[The problem] Can you reproduce, word for word, the stretch of the GRC passage below that begins with the words "Considering that the" and ends with "approach to GRC."?

[Source excerpt]
┄┄┄┄┄┄┄┄┄┄┄┄┄┄┄┄┄┄┄┄

In the age of expansive growth and changes in regulations, risks, distributed operations, globalisation, business data and technology, complexity dominates and creates difficulties for companies of all sizes.

Today, executives and boards – as well as management professionals — have to contend with keeping change, complexity, performance, and business strategy under control and in keeping with governance, risk management and compliance (GRC) rules.

A layperson may assume that, because of the board’s role in company governance, GRC is implemented by initiatives and strategies led by the board.

However, the opposite is true in most cases. Risk management and compliance officers, in fact, drive the vast majority of GRC initiatives and often keep C-suite executives and the board ‘out of the loop.’

Considering that the latter are the ones who ultimately have fiduciary responsibilities for all of GRC, this may be a problem. There are many benefits to a board-led, top-down approach to GRC.

Understanding GRC

Understanding GRC

Do you have a clear understanding as to what GRC signifies?

This is vital to understanding the list of benefits to a board-led, top-down approach to GRC we’ll describe in the second half of this blog post.

Corporate governance is a capability to reliably fulfill business goals, while controlling uncertainty (Risk Management) as much as possible. In addition, the company acts with integrity (Compliance).

┄┄┄┄┄┄┄┄┄┄┄┄┄┄┄┄┄┄┄┄

[Excerpted data]
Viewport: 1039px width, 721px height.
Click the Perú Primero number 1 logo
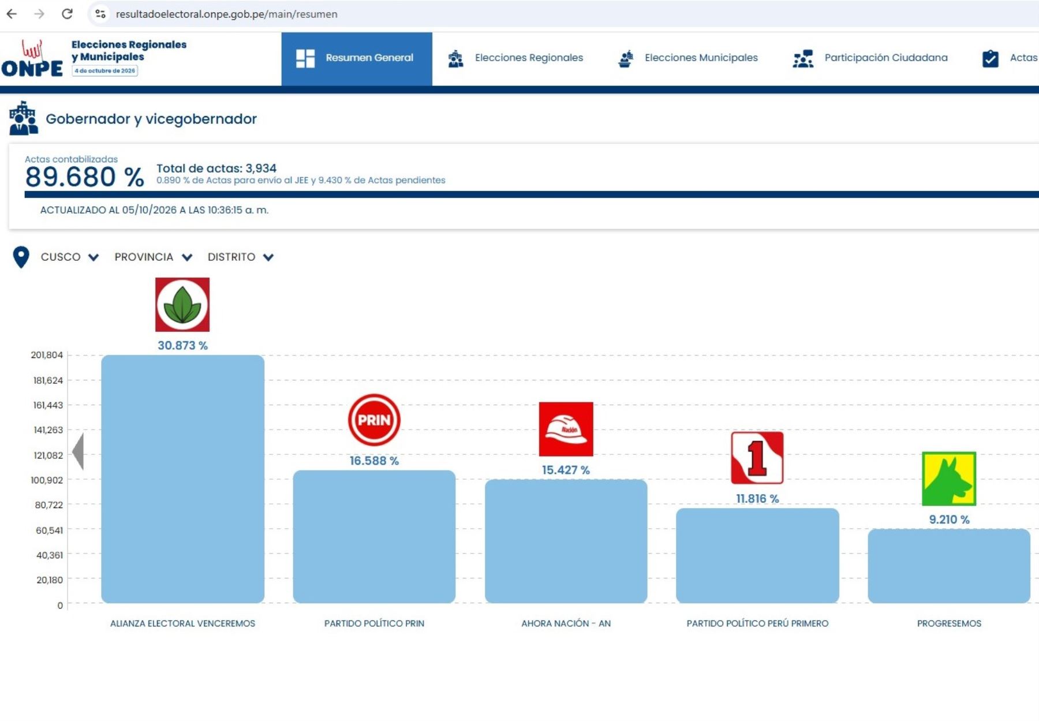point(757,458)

┄┄┄┄┄┄┄┄┄┄┄┄┄┄┄┄┄┄┄┄

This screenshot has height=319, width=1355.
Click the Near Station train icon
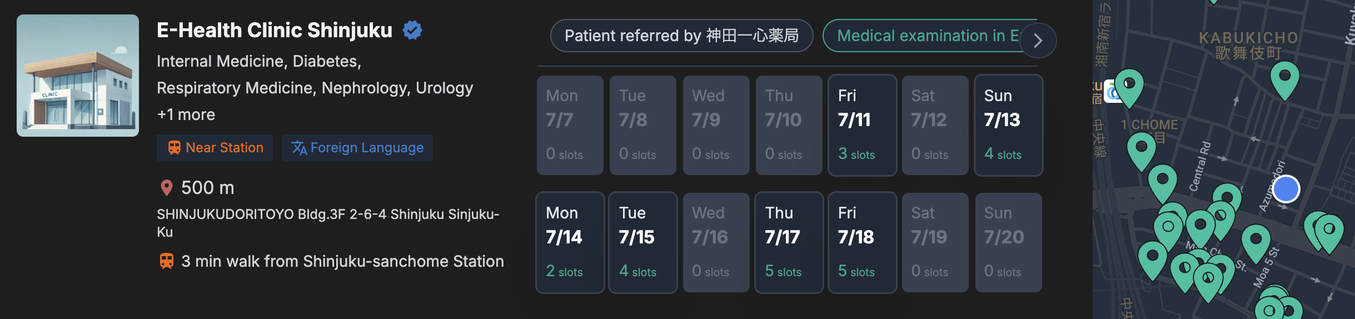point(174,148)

┄┄┄┄┄┄┄┄┄┄┄┄┄┄┄┄┄┄┄┄

[Complete response]
Considering that the latter are the ones who ultimately have fiduciary responsibilities for all of GRC, this may be a problem. There are many benefits to a board-led, top-down approach to GRC.